Государство не монастырь и не исправительная колония. Михаилу, конечно, в ту ночь повезло. Но больше ни на Тверцова, ни на подобных Тверцову он не нападал. Таким образом, исповедь осталась без продолжения, если не считать некоторых вполне искренних поисков подходящей работы да, пожалуй, известной скромности, сохраняемой в течение двух-трех ближайших недель. Остальное?.. Но ведь ломовой пот, о котором он мечтал, выйдя от Тверцова, был великолепным алмазным потом, сиянием, романтикой. Его не выдавали на бирже труда. Там пот сбивался на портянки, свидетельствовал о нудности и тяготе. Раскаяние, правда, длилось, как и мечты об искуплении. Но раскаяние было громким, эффектным, парадным, способным на улыбку милиционеру, на публичное унижение, на героическую смерть, только не на скромненькое чиновничье перышко с его мышиным попискиванием. Притом наш герой был уверен в своем исправлении. Ночное блуждание по сугробам и часу Тверцова он засчитывал себе за многие годы. Нужно ли подтверждать мелочным прилежанием героизм минуты, когда он, любя партию, не побоялся отступиться от себя? Какой тупой контролер сможет, послюнявив пальцы, сосчитать теплые, вертлявые человеческие дни? Формальность! Михаилу нужен не карцер, не отсиживание, но живая, вдохновляющая работа. Вновь в его голове подымались душные наименования далеких городов, пряность географии, невзыскательная экзотика.
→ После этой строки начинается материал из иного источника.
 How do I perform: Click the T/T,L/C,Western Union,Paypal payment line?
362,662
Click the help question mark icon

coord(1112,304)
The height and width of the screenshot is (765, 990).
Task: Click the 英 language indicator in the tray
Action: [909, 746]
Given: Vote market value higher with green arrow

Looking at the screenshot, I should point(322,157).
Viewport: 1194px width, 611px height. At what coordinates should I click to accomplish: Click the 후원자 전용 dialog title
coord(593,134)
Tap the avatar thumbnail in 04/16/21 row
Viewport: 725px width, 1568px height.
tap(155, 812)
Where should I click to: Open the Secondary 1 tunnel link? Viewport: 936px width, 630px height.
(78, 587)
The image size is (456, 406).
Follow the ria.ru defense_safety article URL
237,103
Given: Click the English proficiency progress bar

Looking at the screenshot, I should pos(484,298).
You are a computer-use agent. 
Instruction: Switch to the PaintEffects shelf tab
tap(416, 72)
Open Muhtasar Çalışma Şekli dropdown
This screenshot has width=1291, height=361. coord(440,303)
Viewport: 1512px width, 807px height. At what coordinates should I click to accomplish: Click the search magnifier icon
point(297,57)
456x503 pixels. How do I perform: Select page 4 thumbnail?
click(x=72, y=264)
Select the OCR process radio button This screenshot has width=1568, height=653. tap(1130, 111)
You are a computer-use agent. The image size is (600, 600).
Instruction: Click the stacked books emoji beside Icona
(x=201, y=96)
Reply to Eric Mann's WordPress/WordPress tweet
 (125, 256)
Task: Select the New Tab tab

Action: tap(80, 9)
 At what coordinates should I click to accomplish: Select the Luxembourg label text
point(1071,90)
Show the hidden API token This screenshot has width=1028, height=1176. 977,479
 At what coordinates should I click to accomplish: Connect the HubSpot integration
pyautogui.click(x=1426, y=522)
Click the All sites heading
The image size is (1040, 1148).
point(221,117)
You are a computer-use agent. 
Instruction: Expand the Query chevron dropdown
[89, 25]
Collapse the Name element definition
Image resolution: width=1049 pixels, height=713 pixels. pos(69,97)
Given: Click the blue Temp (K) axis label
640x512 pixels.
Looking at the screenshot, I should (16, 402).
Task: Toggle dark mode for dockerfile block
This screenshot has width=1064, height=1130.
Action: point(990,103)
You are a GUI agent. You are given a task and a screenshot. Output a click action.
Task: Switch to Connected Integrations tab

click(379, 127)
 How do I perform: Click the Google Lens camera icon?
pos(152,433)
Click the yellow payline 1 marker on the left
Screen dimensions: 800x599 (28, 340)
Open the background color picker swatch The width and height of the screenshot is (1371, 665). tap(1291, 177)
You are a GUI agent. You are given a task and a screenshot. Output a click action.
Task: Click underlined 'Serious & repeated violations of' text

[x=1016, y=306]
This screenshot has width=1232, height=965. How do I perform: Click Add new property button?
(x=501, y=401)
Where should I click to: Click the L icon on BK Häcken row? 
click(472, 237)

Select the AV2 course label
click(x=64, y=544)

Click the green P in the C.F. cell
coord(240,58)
Неудивительно, что из всех наркоматов, отделов, подотделов, трестов, союзов и прочих учреждений, от которых тщетно пытается разгрузиться наша столица, Михаил облюбовал Наркоминдел, с его парадным лифтом, автомобилями у подъездов, с соблазнительным обликом влетающих и вылетающих дипкурьеров, которые, как перелетные птицы, вечно волнуют поэтов и просто непоседливых людей. Прочитав в «Правде» о курсах красных дипломатов, Михаил стал мечтать пробраться туда, ликвидировав вычистку. Он принюхивался, осматривался, проводил дни в обследовании мест и в завязывании скромных знакомств. Дело оказалось, однако, значительно более сложным, нежели он предполагал. Не одно помещение успели отремонтировать за истекший год. Люди тоже стали серьезней, суше, осмотрительней. Прошмыгнуть, заговорив секретаршу, или влезть с нахрапу к наркому было теперь немыслимо. Всюду, интересуясь прошлым, вытаскивали проклятую вычистку. Михаил попробовал было нагло сослаться на Тверцова. Что же, эти недоверчивые сердца потребовали подтверждения. Михаил дошел до подъезда Дома Советов, готовый уже подняться к своему недавнему духовнику и вместо лирических глубин попросить у него на этот раз поручительства. Но, вспомнив глаза Тверцова с их холодным огнем, он потолкался в подъезде и вышел на улицу: струсил.
Он предпочел возобновить прежние окольные рекогносцировки. Они-то привели нашего героя в кабинет товарища Кроля, куда без доклада вход запрещался. Огрызок красного карандаша, лежащий на столе, обладал многими магическими свойствами, и, заметив его, зеленоватые призрачные щеки Михаила гармонично зардели. Скрыть от Кроля историю с вычисткой он не смог. Пришлось в оправдание изложить всю свою биографию, то есть вновь заняться исповедью, как будто это его профессия. Но, сравнивая этот его рассказ с услышанным Тверцовым, мы видим не только различность фактов, а и несовместимость стилей. Это были произведения двух враждующих авторов. У Тверцова Михаил усердствовал в самооголении, здесь же он умело маскировал все свои природные дефекты то идеологическими отталкиваниями, то романтическими уклонами. Он не скрывал грехов, но грехи эти он подавал столь аппетитно, с таким гарниром, с такими поэтическими наименованиями, что, казалось, никакой постник не смог бы попрекнуть за них застенчивого краснеющего юношу. На что Тверцов был неприступен, и тот, может быть, услышав такую версию этой жизни, пожалел бы много испытавшего, несмотря на нежный возраст, товарища. Право же, красный карандашик, по всем расчетам Михаила, мог участливо наклониться и выронить бесценное «принять». И что же?.. В самом возвышенном, в самом трогательном месте рассказ Михаила был прерван неожиданным грубым, обескураживающим хохотом.